* The task *
In exact form, please repeat the records from their opening line down to the line with "Zahlungsarten (572, 2039)", including that line.

============

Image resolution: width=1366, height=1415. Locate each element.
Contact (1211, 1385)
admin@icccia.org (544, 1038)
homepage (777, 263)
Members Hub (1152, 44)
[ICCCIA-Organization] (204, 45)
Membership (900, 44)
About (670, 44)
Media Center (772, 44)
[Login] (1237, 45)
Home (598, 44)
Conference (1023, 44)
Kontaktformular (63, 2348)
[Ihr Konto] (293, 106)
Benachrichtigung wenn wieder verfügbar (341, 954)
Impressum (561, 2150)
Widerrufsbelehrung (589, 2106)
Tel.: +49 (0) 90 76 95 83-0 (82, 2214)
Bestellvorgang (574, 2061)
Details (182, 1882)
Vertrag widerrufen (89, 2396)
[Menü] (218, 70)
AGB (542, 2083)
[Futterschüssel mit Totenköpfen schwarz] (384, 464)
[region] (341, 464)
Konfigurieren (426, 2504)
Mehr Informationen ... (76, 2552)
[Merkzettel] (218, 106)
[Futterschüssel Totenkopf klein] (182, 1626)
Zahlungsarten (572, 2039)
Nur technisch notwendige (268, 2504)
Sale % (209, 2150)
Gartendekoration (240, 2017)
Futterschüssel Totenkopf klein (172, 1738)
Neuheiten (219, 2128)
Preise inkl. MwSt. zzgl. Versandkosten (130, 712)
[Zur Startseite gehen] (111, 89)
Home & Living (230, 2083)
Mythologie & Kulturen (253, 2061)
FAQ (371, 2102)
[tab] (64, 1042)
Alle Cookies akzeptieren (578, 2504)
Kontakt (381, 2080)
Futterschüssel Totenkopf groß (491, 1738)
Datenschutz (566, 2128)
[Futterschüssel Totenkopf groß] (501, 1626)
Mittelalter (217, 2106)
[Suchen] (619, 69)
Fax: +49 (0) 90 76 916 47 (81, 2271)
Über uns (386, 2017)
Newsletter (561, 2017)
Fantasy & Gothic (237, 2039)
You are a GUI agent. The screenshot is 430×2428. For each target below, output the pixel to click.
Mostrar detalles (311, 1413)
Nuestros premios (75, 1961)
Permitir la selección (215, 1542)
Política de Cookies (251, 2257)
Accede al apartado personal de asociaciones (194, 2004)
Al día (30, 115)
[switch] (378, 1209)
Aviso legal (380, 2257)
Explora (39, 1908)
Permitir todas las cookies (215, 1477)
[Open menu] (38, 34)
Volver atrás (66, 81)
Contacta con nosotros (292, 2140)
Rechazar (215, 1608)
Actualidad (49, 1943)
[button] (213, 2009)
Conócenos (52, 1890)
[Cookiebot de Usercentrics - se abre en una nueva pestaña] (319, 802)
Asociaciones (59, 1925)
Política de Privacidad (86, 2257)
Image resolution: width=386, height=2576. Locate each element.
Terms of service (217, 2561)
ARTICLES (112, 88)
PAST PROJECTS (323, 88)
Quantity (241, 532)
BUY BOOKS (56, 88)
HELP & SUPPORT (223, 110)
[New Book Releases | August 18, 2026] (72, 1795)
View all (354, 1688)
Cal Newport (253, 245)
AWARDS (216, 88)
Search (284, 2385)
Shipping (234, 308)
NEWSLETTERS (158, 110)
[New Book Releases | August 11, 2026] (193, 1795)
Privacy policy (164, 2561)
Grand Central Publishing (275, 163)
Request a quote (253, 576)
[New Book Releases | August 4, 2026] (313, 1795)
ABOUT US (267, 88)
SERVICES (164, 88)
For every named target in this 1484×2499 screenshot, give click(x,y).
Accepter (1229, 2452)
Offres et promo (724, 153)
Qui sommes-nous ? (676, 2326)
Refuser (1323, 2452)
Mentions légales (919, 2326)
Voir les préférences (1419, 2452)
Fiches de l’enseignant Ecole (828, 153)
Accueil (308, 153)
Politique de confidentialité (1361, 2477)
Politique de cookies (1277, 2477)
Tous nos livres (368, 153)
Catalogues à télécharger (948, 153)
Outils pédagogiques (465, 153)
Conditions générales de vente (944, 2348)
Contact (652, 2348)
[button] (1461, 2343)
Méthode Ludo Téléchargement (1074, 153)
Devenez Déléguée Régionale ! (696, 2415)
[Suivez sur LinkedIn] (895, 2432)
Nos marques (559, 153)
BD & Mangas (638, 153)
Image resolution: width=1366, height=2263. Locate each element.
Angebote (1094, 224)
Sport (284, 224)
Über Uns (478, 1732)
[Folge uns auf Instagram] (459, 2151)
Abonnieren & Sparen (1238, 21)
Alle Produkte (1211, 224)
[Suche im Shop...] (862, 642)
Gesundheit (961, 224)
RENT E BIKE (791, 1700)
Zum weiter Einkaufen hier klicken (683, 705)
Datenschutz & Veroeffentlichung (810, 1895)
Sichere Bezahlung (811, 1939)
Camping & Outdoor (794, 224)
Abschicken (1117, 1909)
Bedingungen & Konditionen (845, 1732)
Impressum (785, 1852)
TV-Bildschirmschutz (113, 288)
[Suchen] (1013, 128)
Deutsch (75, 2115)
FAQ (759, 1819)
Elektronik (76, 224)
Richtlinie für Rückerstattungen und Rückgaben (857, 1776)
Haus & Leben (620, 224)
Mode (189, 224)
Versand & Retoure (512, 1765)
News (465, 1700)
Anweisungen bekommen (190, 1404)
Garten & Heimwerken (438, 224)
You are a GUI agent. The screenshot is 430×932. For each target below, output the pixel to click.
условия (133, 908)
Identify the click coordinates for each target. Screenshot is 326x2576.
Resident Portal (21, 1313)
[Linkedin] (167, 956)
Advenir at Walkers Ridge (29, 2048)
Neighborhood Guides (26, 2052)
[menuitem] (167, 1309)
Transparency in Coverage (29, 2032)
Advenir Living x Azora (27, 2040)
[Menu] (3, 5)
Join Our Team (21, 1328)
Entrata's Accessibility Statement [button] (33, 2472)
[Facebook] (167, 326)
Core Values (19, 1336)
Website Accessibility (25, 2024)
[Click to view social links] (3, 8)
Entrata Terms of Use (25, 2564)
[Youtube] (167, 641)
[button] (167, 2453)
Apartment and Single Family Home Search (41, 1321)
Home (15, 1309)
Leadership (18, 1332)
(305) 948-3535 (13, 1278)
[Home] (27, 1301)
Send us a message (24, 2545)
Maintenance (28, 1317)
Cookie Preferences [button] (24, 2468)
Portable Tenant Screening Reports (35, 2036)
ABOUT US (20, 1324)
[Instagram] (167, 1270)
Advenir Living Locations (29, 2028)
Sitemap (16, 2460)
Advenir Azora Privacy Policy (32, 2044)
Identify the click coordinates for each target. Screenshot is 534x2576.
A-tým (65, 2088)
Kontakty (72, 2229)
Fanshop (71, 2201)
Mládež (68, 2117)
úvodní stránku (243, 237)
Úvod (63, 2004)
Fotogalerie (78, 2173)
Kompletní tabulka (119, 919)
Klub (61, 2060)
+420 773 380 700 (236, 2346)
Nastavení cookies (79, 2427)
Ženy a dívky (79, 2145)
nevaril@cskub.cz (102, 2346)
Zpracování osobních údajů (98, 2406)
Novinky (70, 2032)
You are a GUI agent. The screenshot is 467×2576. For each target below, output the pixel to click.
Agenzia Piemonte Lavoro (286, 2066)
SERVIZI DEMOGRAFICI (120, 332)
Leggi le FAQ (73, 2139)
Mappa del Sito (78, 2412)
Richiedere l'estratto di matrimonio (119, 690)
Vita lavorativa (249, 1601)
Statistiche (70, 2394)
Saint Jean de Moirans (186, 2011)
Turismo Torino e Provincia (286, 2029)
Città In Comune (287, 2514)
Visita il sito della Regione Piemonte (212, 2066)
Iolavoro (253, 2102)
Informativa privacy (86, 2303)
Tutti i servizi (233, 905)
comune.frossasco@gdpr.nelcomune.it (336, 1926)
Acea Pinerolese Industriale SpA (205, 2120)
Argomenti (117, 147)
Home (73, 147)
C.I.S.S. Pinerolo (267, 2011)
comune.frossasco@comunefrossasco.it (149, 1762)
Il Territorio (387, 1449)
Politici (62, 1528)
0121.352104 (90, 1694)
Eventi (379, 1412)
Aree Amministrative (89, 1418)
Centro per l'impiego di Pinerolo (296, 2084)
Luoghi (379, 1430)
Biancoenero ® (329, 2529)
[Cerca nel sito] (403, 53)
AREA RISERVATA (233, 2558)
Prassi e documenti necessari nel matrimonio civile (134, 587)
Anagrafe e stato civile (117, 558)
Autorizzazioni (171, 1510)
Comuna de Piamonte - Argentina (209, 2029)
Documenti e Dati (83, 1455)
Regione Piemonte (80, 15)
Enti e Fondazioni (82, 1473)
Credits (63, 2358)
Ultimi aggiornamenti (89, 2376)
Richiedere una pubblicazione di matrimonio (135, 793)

============

* Answer to this exercise *
Image resolution: width=1366, height=1415. Locate each element.
Contact (1211, 1385)
admin@icccia.org (544, 1038)
homepage (777, 263)
Members Hub (1152, 44)
[ICCCIA-Organization] (204, 45)
Membership (900, 44)
About (670, 44)
Media Center (772, 44)
[Login] (1237, 45)
Home (598, 44)
Conference (1023, 44)
Kontaktformular (63, 2348)
[Ihr Konto] (293, 106)
Benachrichtigung wenn wieder verfügbar (341, 954)
Impressum (561, 2150)
Widerrufsbelehrung (589, 2106)
Tel.: +49 (0) 90 76 95 83-0 (82, 2214)
Bestellvorgang (574, 2061)
Details (182, 1882)
Vertrag widerrufen (89, 2396)
[Menü] (218, 70)
AGB (542, 2083)
[Futterschüssel mit Totenköpfen schwarz] (384, 464)
[region] (341, 464)
Konfigurieren (426, 2504)
Mehr Informationen ... (76, 2552)
[Merkzettel] (218, 106)
[Futterschüssel Totenkopf klein] (182, 1626)
Zahlungsarten (572, 2039)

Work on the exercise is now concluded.